Immersion in a foreign language is a bombardment of sounds, until you decide that you’re going to actually do this thing and learn, and then it becomes a bombardment of imperatives: learn this, learn this, learn this.

The Japanese language is a complex one (and even after reading the erudite explanations in parts of the book, I’m not sure I completely understand its structure…) However, the book is built around onomatopoeic words, which are an important branch of Japanese, and Barton uses fifty of the ‘sound words’ to illustrate the sections of her life. So there will be a chapter entitled “koro-koro: the sound your teeny little identity makes as it goes spinning across the floor”; inevitably, this deals her struggles with the language, even when she was well into her study; and there’s “pota-pota: the sound of red dripping onto asphalt”, relevant when involved in a car accident; or, more darkly, “bishi-bishi; the sound of being struck sharply and repeatedly by a stick-like object, or (infrequently) of branches breaking”.
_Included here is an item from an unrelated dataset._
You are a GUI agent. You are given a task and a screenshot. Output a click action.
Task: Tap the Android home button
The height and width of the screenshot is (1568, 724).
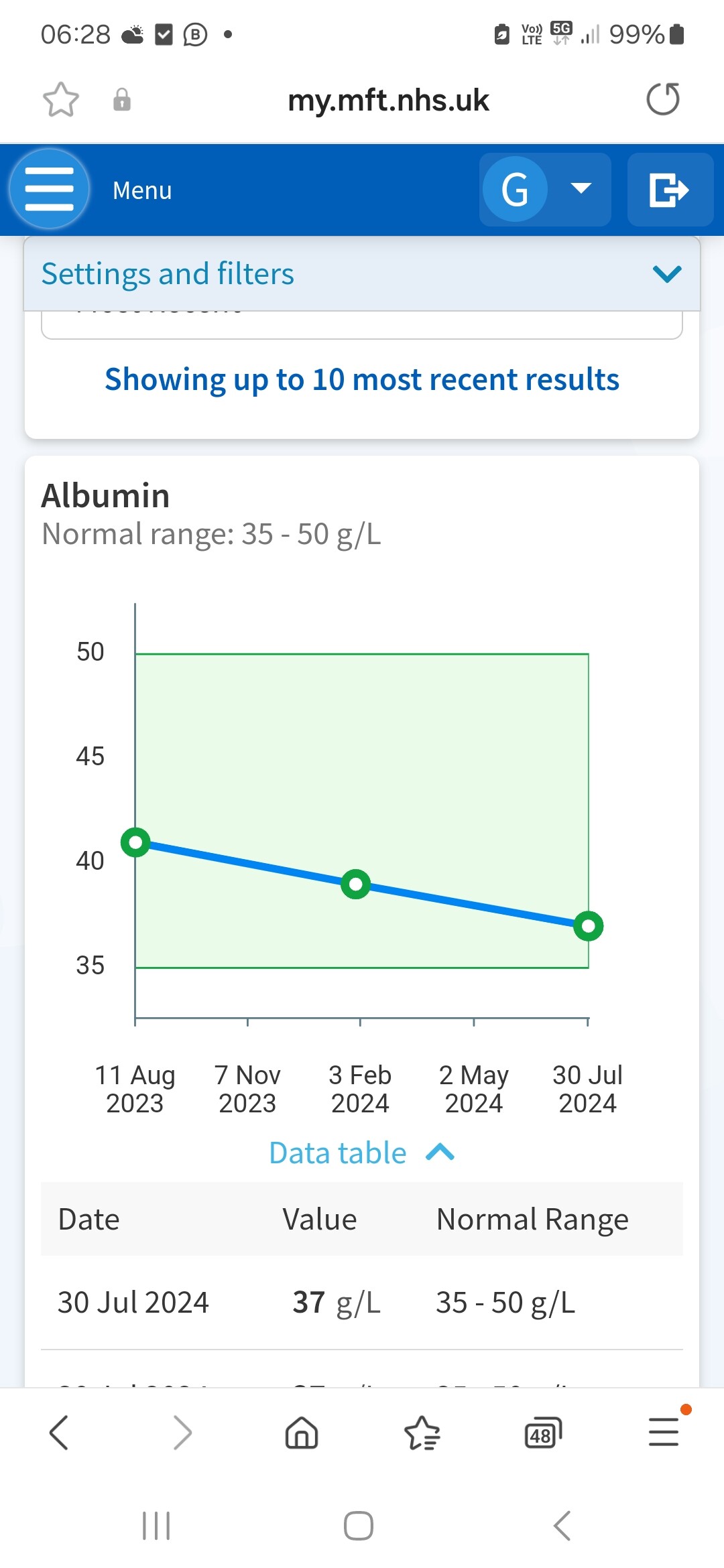(x=359, y=1526)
It’s a clever way to tell her story, and also in itself gives some hint of the diffulty of dealing with the Japanese language. Barton spends a long time in the country; during her tenure teaching on the island, she has an affair with an older, married fellow teacher, Y, which informs much of the narrative. The relationship adds another level of complexity to her feelings about Japan itself, and it did strike me that she was very vulnerable and young when she travelled to the country. The break with Y, moves to big cities, relationships with women and trips back to England do tend to undermine Barton’s stability, and she becomes clear towards the end of the book that she had desperately wanted to get away from her home country. However, despite her willingness to meld with Japan, that isn’t in the end so easy.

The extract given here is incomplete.